Thursday, January 26, 2017

How Did You Cut the Plate?


“I cut the plate?”

“What did you do?”

“I cut the plate.”

This is how you would understand the action if you literally translated «Ես պնակը կտրեցի» (Yes bunaguh gudretsee) from Armenian. So, what did your interlocutor do? Did he take a saw and cut the plate into halves? Answer:

“No, the plate fell on the floor.”

Now it becomes clear. This person did not cut the plate. He/she broke it!

The fault lies with the speaker, not with the language. The same as in English, there are two different words for “to cut” and “to break” in Armenian. If you get your facts straight, nobody will get confused:

a) “To cut” = կտրել (gudrel): «Ես պանիրը կտրեցի» (Yes baniruh gudretsee / “I cut the cheese”).

b) “To break” = կոտրել  (godrel): «Ես պնակը կոտրեցի (Yes bunaguh godretsee / “I broke the plate”).

Both verbs are, of course, related. Their root is the word կոտոր (godor), later turned into կտոր (gudor), which means “piece.”  

Interestingly, godor is not used as a single word anymore, but it has been kept in the noun կոտորած (godoradz “massacre”) and the verb կոտորել (godorel “to massacre”). The latter originally meant “to cut into pieces,” and its synonym ջարդել (chartel “to massacre”) has kept that meaning too.

Thursday, January 12, 2017

How the Chestnuts Showed Up from Nowhere?

There are no-words in different languages that become words by a stroke of the pen.
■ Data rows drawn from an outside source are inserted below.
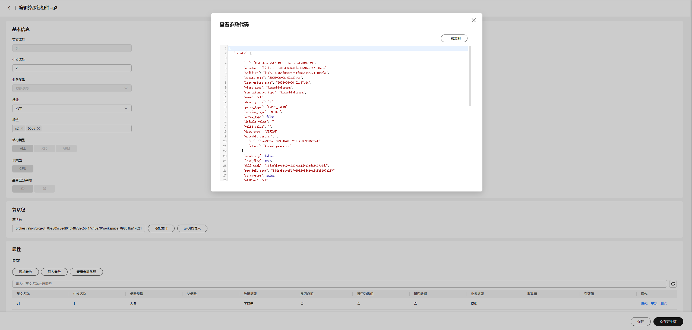Click 保存并生效 button
The image size is (692, 330).
pos(668,321)
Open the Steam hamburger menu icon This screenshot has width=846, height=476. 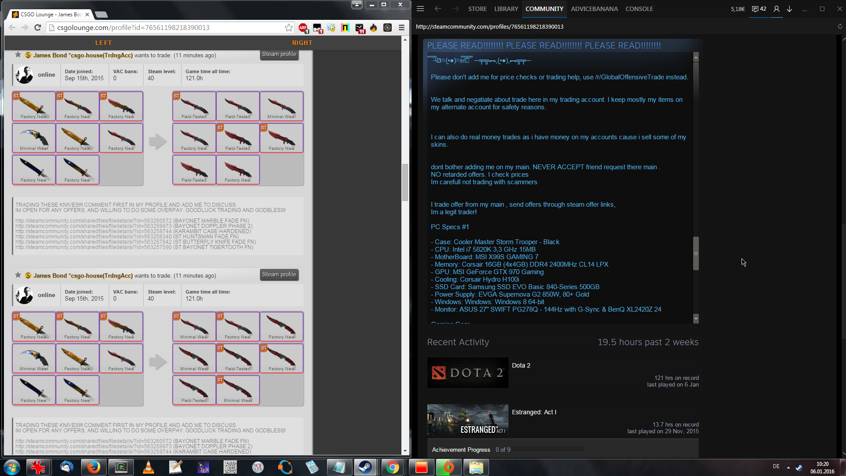(x=420, y=9)
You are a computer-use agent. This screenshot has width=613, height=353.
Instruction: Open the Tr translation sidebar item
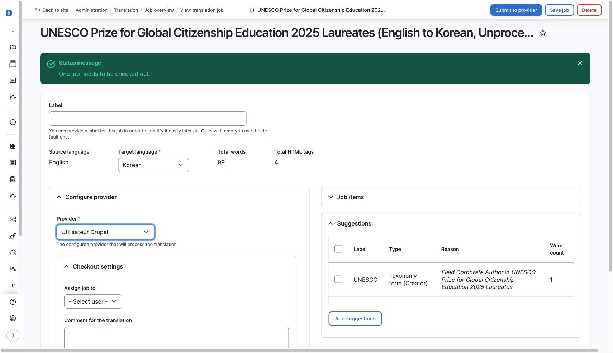coord(13,285)
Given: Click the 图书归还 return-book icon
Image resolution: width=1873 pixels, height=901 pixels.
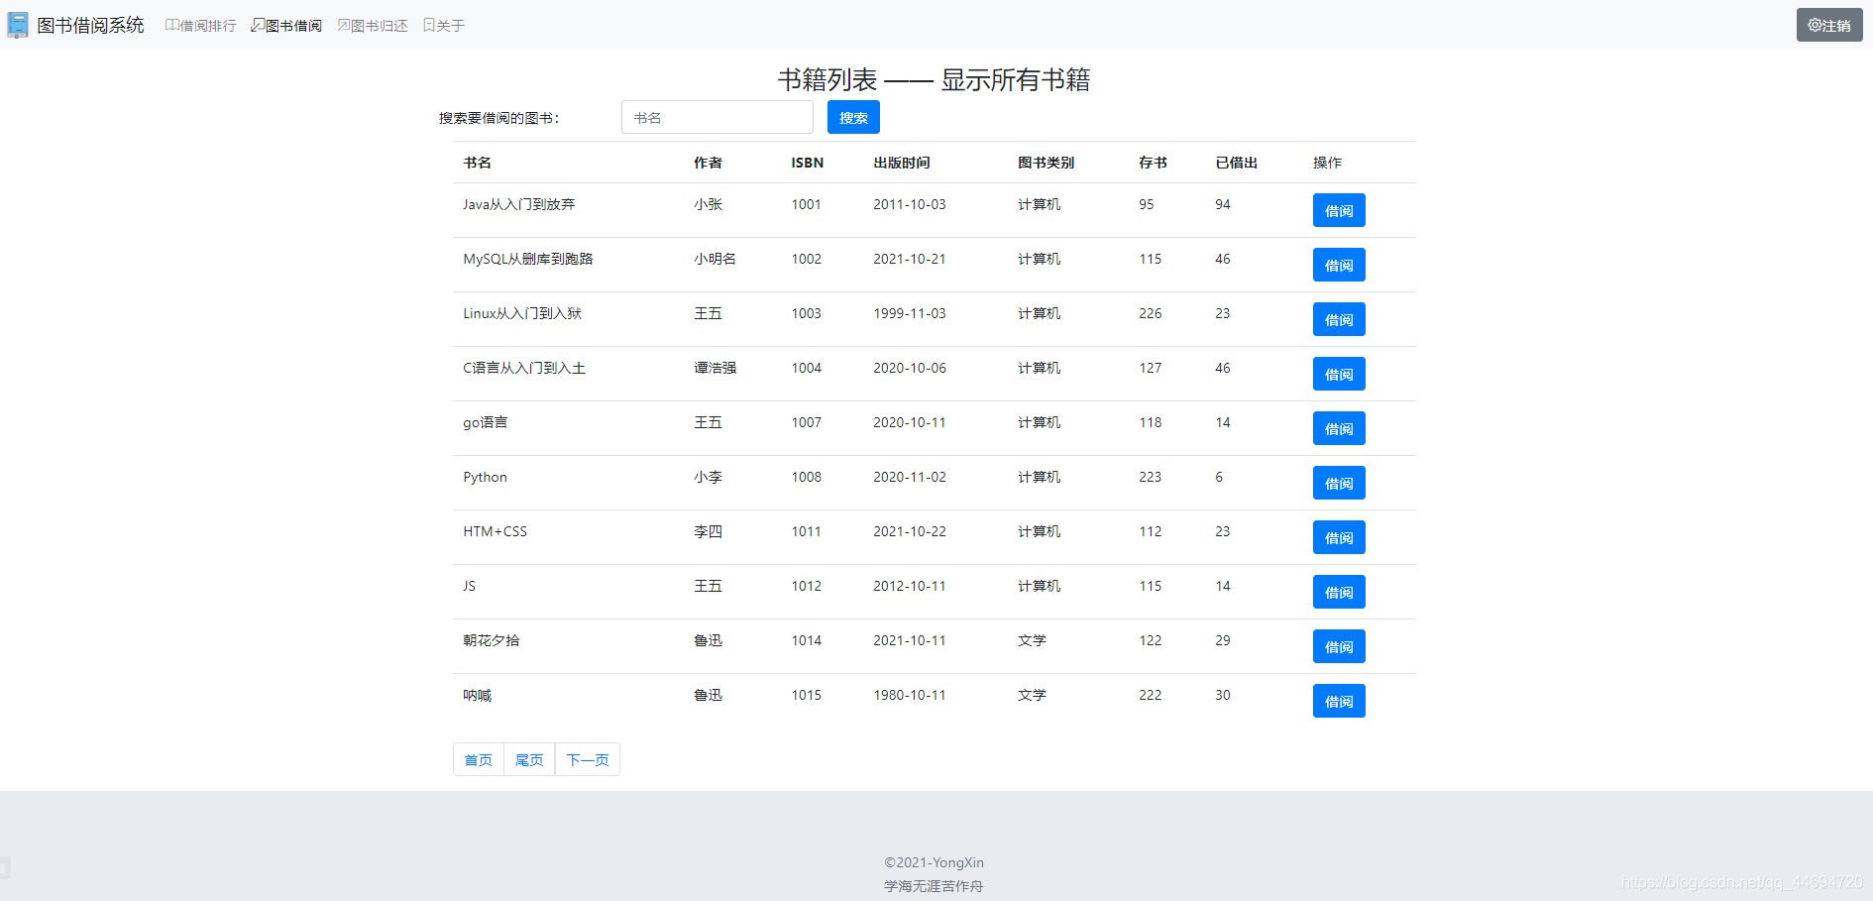Looking at the screenshot, I should point(342,24).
We have discussed such a case in the past: շերամ (sheram), the Armenian word for “silk.” Something similar happened with “chestnut.”
The story starts with the word շահդանակ (shahdanak, in Classical Armenian), which appeared in the Atlas of geographer and astronomer Anania Shirakatsi (seventh century A.D.). As all compound words starting with shah (“king”), this one had Iranian origin: it came from Pahlavi—the language spoken during the kingdom of Parthia (250 B.C.-224 A.D.)—shahdanak (Persian shahdana), literally “royal grain,” which actually meant “grain of hemp.” The manuscripts of this work showed nine variants of the Armenian word, due to the work of the scribes, ranging from շաղդանակ (shaghdanak) to շատանայ (shatana) to շագանակ (shaganak).
The Haigazian Dictionary (Հայկազեան Լեզուի Բառարան), spearheaded by Mekhitar of Sebastia (1676-1749), was the first project to compile the entire Armenian vocabulary. Mekhitar wrote and saw to the publication of the first volume (1749) in his death bed. The second volume was compiled by five of his disciples and published in 1769. Its authors selected the word շագանակ (pronounced shakanag in Western Armenian) from the manuscripts of Shirakatsi’s work as the most reasonable variant and attributed it the meaning “chestnut.”
They were wrong. The accurate word was շահդանակ (pronounced shahtanag in Western Armenian) and its meaning was “grain of hemp.” However, the following dictionaries of Classical Armenian in the eighteenth and nineteenth century, including the authoritative New Haigazian Dictionary ( Նոր Հայկազեան Լեզուի Բառարան) , published in 1836-1837, adopted the same word shakanag with the meaning “chestnut.” As a result, the inexistent word and its inexistent meaning entered the literary language. Today, if you need to pull someone’s chestnuts out of the fire (i.e. do something difficult for someone else), you will say շագանակները կրակէն դուրս հանել ( shakanagneruh gragen toors hanel “to take the chestnuts out of the fire”). The word shahtanag has lost the train of language history.